La Principessa E Il Ranocchio

Ho visto l'ultimo film d'animazione Disney tradizionale, "La principessa e il ranocchio" (2009), e devo ammettere di esserne rimasto affascinato. Il film è l'ultimo in tutti i sensi, in quanto la Disney avrebbe dichiarato che questo 49° film d'animazione tradizionale sarebbe stato l'ultimo prima del passaggio al digitale. L'ultimo avrebbe dovuto essere "Mucche alla riscossa" (2004), film ben più modesto e meno significativo; ma le proteste dei fan hanno poi spinto la Disney a girare un ultimo capitolo della sua grande saga d'animazione. L'avventura si conclude così con quest'opera, a sessant'anni dal suo inizio con Biancaneve; a meno che la Disney non voglia chiudere con una cifra tonda ed arrivi ancora a cinquanta.

Ad ogni modo questo film è una degna conclusione, essendo stato affidato alla squadra di John Muskers e Ron Clements, due talenti emersi nel 1986 con Basil l'investigatopo, brillante perla in un'era altrimenti oscura di triste buonismo; squadra che aveva operato la rinascita disneyana degli anni '90 con "La Sirenetta" (di cui ho scritto in un post che è fra i più letti del blog), per poi proseguire con capolavori come "Aladdin", "Hercules" e "Il pianeta del tesoro". Se l'epopea disneyana era iniziata con la più classica principessa delle fiabe, Biancaneve, ed era proseguita con una galleria di vivaci eroine femminili, la prima "black princess" della serie chiude il ciclo con quello che è forse l'archetipo della principessa, il bacio al ranocchio che lo tramuta in un principe.

L'opera è ambientata nella New Orleans del 1926, patria del jazz e del voodoo, cui appartiene il cattivo della storia, il magnifico Doctor Facilier.
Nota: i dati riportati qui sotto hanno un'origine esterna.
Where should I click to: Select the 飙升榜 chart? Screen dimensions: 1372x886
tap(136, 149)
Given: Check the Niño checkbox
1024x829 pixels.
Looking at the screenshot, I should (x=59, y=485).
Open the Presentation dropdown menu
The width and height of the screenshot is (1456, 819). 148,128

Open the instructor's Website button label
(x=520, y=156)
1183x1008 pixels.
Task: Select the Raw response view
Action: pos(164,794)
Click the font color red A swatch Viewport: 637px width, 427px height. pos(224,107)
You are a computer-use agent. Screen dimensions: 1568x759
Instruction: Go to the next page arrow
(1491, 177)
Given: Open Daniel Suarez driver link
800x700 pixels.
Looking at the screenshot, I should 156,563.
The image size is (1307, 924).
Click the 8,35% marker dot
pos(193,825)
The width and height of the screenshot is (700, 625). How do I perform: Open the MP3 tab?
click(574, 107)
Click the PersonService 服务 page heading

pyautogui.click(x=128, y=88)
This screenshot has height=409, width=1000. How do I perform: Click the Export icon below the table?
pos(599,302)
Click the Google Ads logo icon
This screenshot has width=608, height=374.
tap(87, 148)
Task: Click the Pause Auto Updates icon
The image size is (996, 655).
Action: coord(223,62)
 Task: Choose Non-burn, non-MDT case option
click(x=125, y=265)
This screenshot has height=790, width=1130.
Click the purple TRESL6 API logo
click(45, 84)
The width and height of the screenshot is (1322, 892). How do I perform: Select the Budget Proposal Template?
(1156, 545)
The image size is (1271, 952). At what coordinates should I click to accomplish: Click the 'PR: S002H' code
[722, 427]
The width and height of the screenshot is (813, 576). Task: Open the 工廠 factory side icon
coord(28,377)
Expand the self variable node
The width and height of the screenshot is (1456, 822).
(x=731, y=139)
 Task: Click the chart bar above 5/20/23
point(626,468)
Primo cattivo disneyano privo di reali poteri, e per questo più realistico nella sua duplice figura di apparente ciarlatano e reale occultista, egli deriva la sua potenza dal ricorso agli spiriti diabolici della sua magia oscura. L'animatore Bruce Smith l'ha immaginato come il figlio illegittimo di Capitan Uncino e Crudelia De Mon, dandogli un aspetto conseguente e un certo elegante equilibrio tra le doti migliori dei due (la vanesia ostentazione senza la stupidità del padre, la malvagia intelligenza senza il freddo isterismo della madre). L'uso del voodoo non ha mancato di attirare alcune polemiche da parte dei fondamentalisti cristiani di oltreoceano.

Il film ha ottenuto comunque un ottimo successo, anche grazie al carattere nostalgico di "last animation hero", ottenendo ottimi incassi (oltre 250 milioni di dollari) e un appoggio della critica (in particolare il critico americano Roger Ebert, oppositore dei videogame e del cinema digitale). Pare che forse questo exploit abbia portato la Disney a ipotizzare di realizzare ancora, sporadicamente, film d'animazione tradizionale, dilazionandoli di più nel tempo in modo di creare la giusta attesa. Non ci resta che da augurarci che sia così.